(Stored records)

*** Block opens ***

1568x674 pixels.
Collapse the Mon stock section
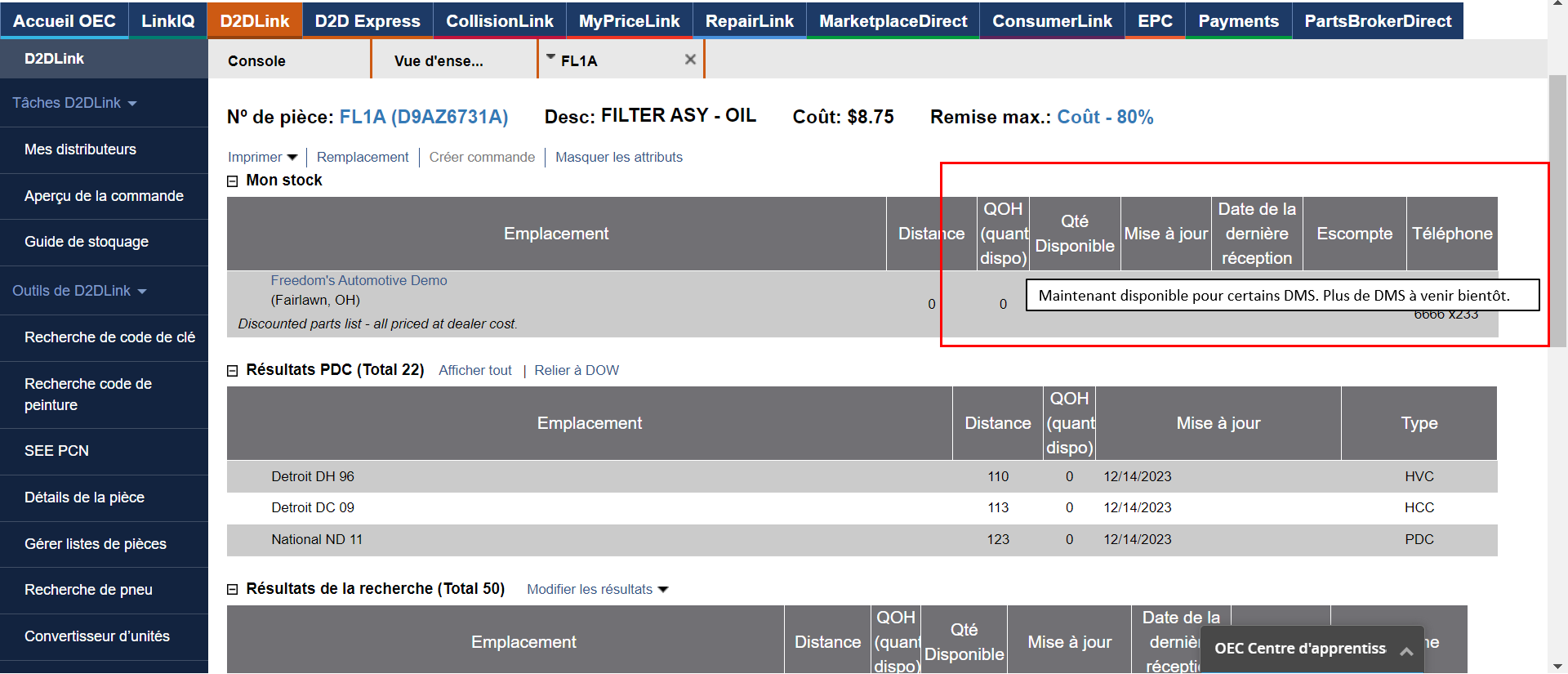(233, 181)
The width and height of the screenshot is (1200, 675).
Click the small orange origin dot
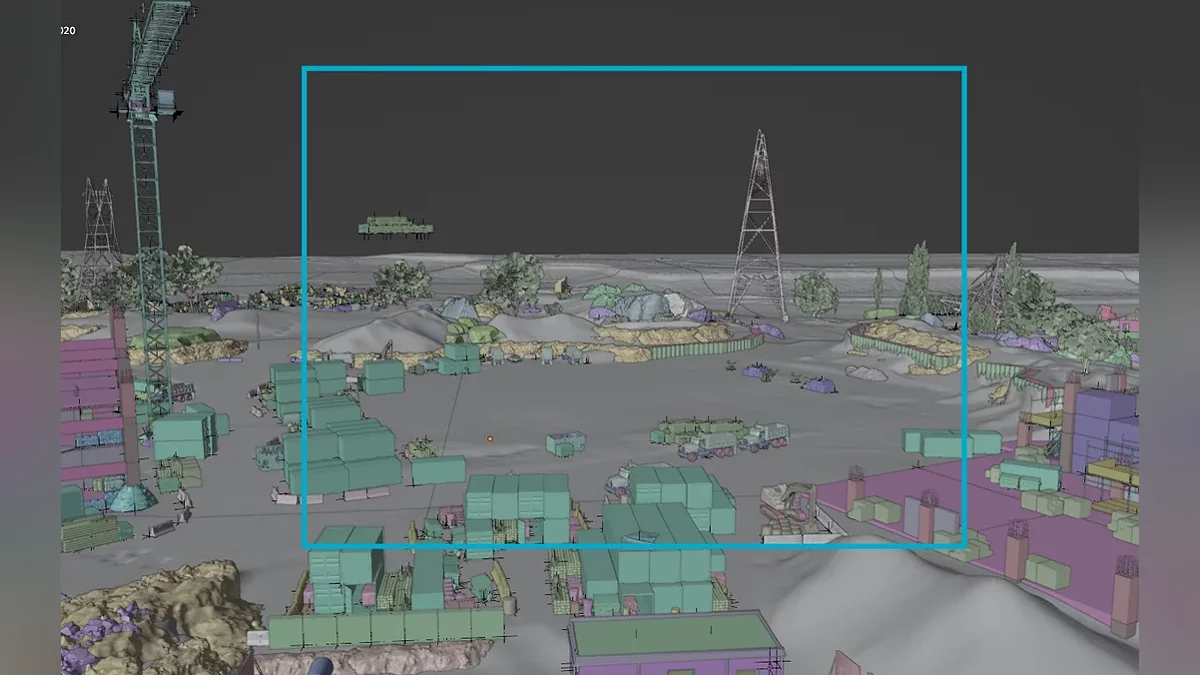coord(490,438)
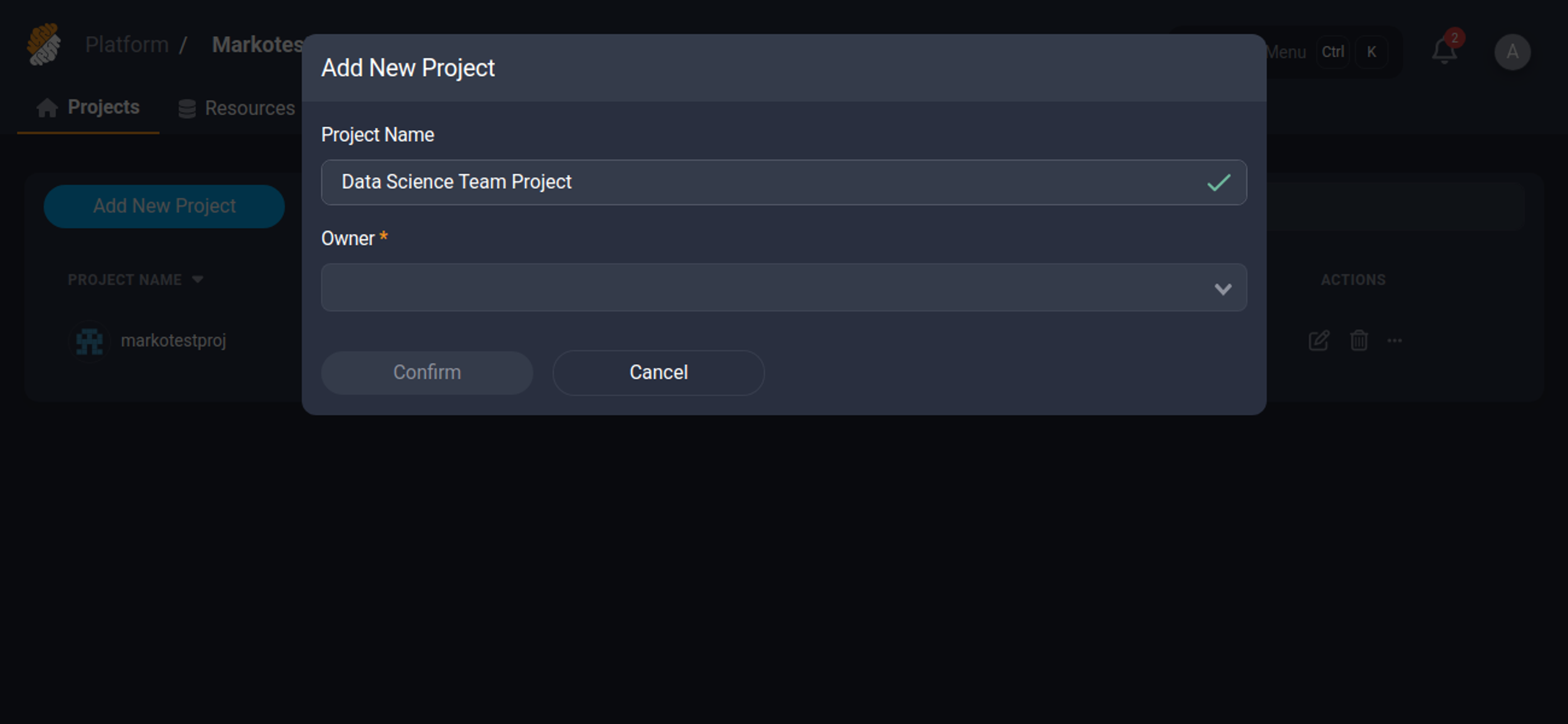Click the home icon beside Projects

pos(47,108)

*** Block closes ***

Give again, unchanged, only the lines from the line containing "The width and" to the last line of the records above. Pictures do not belong in the copy.

The width and height of the screenshot is (1200, 675).
Click the small orange origin dot
coord(490,438)
Click the home icon beside Projects

pos(47,108)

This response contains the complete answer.